Chaudhari Vishalsingh R, Hanson Maureen R
Department of Molecular Biology and Genetics, Cornell University, Ithaca, NY, USA.
Synth Biol (Oxf). 2021 Nov 10;6(1):ysab032. doi: 10.1093/synbio/ysab032. eCollection 2021.
With increasing complexity of expression studies and the repertoire of characterized sequences, combinatorial cloning has become a common necessity. Techniques like BioBricks and Golden Gate aim to standardize and speed up the process of cloning large constructs while enabling sharing of resources. The BioBricks format provides a simplified and flexible approach to endless assembly with a compact library and useful intermediates but is a slow process, joining only two parts in a cycle. Golden Gate improves upon the speed with use of Type IIS enzymes and joins several parts in a cycle but requires a larger library of parts and logistical inefficiencies scale up significantly in the multigene format. We present here a method that provides improvement over these techniques by combining their features. By using Type IIS enzymes in a format like BioBricks, we have enabled a faster and efficient assembly with reduced scarring, which performs at a similarly fast pace as Golden Gate, but significantly reduces library size and user input. Additionally, this method enables faster assembly of operon-style constructs, a feature requiring extensive workaround in Golden Gate. Our format allows such inclusions resulting in faster and more efficient assembly.
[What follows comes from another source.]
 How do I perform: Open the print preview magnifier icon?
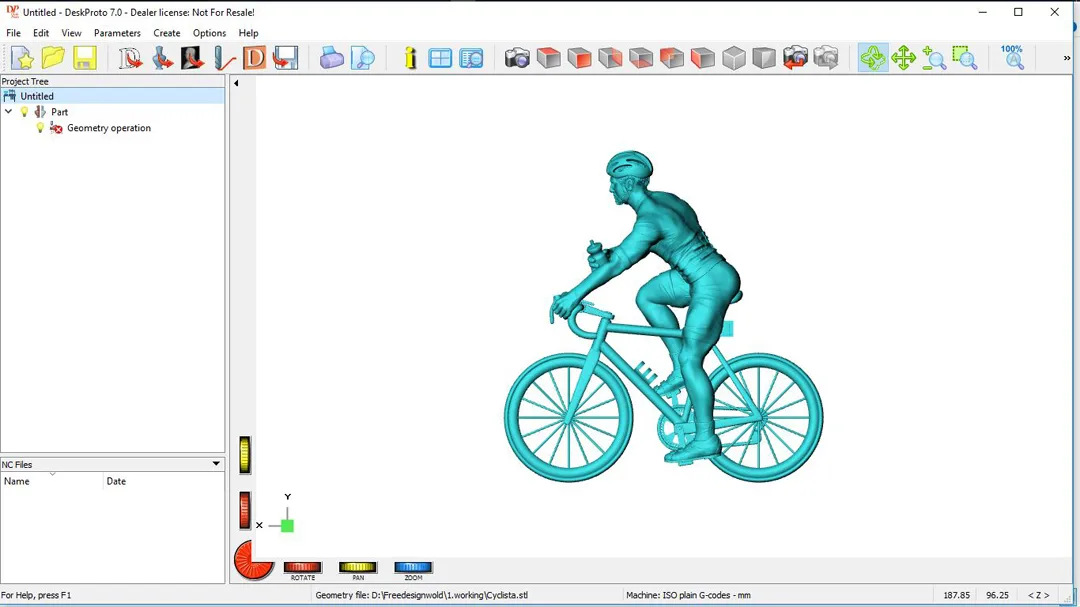(x=362, y=58)
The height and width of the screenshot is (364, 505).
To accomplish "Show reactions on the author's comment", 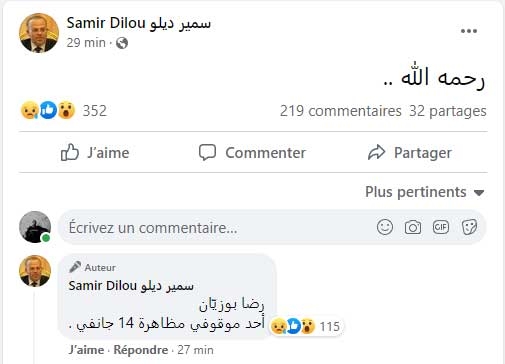I will (x=306, y=326).
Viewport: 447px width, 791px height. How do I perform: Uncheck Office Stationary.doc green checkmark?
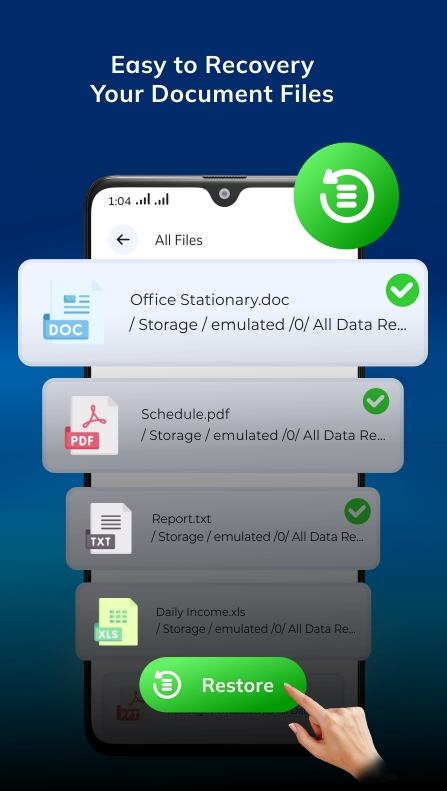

随着表达研究以及已表征序列库的日益复杂,组合克隆已成为一种普遍需求。诸如BioBricks和金门克隆法等技术旨在使大型构建体的克隆过程标准化并加快其速度,同时实现资源共享。BioBricks格式提供了一种简化且灵活的方法,可通过紧凑的文库和有用的中间体进行无限组装,但这是一个缓慢的过程,每个循环仅连接两个部分。金门克隆法利用IIS型酶提高了速度,每个循环可连接多个部分,但需要更大的元件库,并且在多基因格式中后勤效率低下的问题会显著扩大。我们在此提出一种方法,通过结合这些技术的特点对其进行改进。通过以类似BioBricks的格式使用IIS型酶,我们实现了更快、更高效的组装,且疤痕减少,其执行速度与金门克隆法相似,但显著减小了文库大小并减少了用户输入。此外,该方法能够更快地组装操纵子式构建体,这一特性在金门克隆法中需要大量的变通方法。我们的格式允许此类包含物,从而实现更快、更高效的组装。